‘Anybody Need a Kidney?’ or ‘What Are the Moral Limits of Markets?’
I’m in the process of looking for work. In the meantime, I’m a bit low on cash. A friend of mine recently joked that I could always sell a kidney. Well, I’m not that desperate (yet), but the fact remains that I can’t sell a kidney, at least not legally. This got me thinking: should I be able to do so?
Most people have intuitions about what it’s okay and what it’s not okay to do for money. Harvard philosopher Michael Sandel has articulated some of those intuitions in What Money Can’t Buy: The Moral Limits of Markets. Although I haven’t read the book, I know he takes up the issue of selling organs and rejects it on ethical grounds. The gist of his argument can be found here. I understand these intuitions, but I’m not sure I agree with Sandel entirely. Admittedly, I haven’t thought about the issue as long as he has, and my thoughts are still nascent, but I’m going to try to craft an alternative argument and you can judge it for yourself.

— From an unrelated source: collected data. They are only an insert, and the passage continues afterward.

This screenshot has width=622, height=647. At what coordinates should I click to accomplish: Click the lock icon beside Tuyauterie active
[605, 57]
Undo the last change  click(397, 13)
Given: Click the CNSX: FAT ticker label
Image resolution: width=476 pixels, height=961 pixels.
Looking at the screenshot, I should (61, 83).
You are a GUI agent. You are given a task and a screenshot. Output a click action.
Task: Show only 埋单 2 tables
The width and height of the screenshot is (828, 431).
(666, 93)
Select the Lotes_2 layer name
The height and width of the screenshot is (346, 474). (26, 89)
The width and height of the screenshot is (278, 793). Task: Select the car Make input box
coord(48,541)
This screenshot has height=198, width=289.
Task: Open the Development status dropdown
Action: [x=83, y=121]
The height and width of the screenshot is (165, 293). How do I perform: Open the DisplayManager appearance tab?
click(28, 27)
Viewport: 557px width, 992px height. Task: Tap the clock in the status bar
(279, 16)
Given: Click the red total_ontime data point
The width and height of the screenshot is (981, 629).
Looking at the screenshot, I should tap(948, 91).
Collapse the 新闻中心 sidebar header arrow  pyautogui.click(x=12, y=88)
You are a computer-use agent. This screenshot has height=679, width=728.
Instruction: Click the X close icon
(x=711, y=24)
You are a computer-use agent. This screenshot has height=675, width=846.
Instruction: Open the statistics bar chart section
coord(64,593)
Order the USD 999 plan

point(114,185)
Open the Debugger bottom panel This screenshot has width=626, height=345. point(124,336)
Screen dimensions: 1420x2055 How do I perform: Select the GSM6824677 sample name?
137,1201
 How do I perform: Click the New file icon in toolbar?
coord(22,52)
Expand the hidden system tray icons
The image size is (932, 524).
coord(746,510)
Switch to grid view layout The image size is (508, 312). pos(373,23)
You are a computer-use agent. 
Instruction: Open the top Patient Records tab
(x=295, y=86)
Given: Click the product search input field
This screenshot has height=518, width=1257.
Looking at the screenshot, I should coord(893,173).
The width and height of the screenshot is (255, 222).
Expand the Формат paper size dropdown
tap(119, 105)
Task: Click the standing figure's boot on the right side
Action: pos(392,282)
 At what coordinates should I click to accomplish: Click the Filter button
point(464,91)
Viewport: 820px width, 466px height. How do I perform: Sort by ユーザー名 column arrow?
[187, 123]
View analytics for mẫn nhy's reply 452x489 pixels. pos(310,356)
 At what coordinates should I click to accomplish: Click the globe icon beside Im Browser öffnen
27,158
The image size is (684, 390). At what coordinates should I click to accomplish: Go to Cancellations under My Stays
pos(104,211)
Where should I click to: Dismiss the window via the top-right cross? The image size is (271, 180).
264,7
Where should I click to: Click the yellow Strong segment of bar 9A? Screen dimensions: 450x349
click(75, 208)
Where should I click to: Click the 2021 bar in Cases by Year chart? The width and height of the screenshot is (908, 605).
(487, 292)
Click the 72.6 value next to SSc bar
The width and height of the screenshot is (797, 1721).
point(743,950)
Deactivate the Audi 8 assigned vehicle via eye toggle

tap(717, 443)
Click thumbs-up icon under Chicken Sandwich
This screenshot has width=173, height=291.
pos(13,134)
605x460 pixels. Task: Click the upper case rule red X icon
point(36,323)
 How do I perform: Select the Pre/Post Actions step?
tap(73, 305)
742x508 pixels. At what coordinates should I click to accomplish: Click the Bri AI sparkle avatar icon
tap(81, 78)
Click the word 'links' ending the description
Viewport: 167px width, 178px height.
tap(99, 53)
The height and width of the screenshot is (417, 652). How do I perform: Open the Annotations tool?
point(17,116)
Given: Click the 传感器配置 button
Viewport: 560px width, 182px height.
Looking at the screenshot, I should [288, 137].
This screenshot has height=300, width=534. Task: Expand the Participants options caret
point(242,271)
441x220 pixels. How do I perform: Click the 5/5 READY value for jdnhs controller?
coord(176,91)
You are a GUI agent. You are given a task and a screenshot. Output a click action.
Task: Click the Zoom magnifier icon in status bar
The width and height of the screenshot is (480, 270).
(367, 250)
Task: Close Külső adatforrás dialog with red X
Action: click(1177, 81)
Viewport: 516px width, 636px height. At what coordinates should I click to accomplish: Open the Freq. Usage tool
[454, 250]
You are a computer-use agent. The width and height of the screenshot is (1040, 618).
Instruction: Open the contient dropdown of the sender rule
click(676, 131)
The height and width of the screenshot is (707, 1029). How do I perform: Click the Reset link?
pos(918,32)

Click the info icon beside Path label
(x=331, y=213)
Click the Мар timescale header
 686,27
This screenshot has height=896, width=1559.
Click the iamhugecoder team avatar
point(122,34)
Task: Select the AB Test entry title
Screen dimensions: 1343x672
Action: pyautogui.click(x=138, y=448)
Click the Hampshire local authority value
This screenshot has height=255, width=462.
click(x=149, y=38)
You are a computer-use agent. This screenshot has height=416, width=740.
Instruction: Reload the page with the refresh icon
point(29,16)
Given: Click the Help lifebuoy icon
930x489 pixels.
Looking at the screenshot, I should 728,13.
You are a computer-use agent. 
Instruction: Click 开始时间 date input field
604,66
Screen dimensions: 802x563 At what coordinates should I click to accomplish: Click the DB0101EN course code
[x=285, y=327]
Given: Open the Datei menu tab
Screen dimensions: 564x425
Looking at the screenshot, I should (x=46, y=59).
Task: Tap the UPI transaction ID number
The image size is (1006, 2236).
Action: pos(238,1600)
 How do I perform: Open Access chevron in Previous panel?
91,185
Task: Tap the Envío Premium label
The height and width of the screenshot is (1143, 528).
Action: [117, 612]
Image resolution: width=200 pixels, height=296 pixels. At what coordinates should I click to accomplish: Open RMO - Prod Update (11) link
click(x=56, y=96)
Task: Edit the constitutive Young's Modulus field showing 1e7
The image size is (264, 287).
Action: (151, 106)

To return to our moral intuitions, however, our society tends to frown on people who sell their bodies. This is usually a euphemism for prostitution (which I think should be legal anyways) but we could take it more literally to include the sale of body parts. When it comes to the reproductive system, however, we don’t seem to have a problem with it. Men can sell their sperm and women can sell their eggs. A woman can even lease out her uterus as a surrogate mother. But when it comes to the renal system, we as a society draw the line. Why? Granted, there are practical moral issues involved with the sale of organs as Sandel points out. The sellers tend to be poor and the buyers tend to be rich; the movement of organs is usually from the third to the first world. But that might be because these are black market transactions. If they were legal and above ground, a fair market price might emerge. But Sandel is right: the key issue is autonomy. The decision would have to voluntary, not coerced, and determining that in practice isn’t easy. Nevertheless, it isn’t easy to determine in the case of surrogate mothers or people who are paid to take experimental drugs, yet many of us accept the moral permissibility of these practices.
Perhaps part of our resistance to the sale of organs comes from the fact that we consider it noble to donate organs freely. It is better to give them away than receive compensation for them. Again, most of us acknowledge the difference between giving something freely and exchanging it for monetary gain. Maybe our adherence to that principle is why we consider organ donations good and selling organs bad. But I’m not convinced that principle will work here. The reason being that in the case of most organs, the donation is posthumous. When you think about it, posthumous donation requires no real sacrifice on the part of the donor. (This is why I find it surprising that so few people fill out their organ donor card. I’m even in favor of donation being the default position, i.e. you have to opt out of the program.) After all, the donor is deceased and would remain so with or without their organs. But in the case of a live donor, as is possible in kidney transplants, there is a real sacrifice. The person is actually giving up something. Isn’t such a person entitled to some compensation?
To make this a little more clear, let’s take a relatively uncontroversial scenario. Let’s say that my brother needed a kidney. I would certainly be allowed legally to donate one of mine and I would also feel a sense of moral obligation to do so. But it wouldn’t entirely be a selfless act. Yes, I would be making a sacrifice, but I would also be gaining something, namely having my brother around longer, enjoying a better quality of life which, in turn, has implications for my quality of life. So it’s not entirely a selfless gesture on my part. In other words, I receive compensation of a kind. In the case of a stranger, with whom I have no familial bond nor have any expectation will improve the quality of my life, is it unreasonable to expect that the compensation be monetary?
Needless to say, this issue is complicated. I haven’t even addressed the question of whether or not such compensation would solve the shortage problem and increase the net well-being of patients awaiting transplants. I don’t claim to have worked out a full-fledged position on this issue. I’ve just tried to provide some food for thought and push our moral intuitions in new directions. What do you think?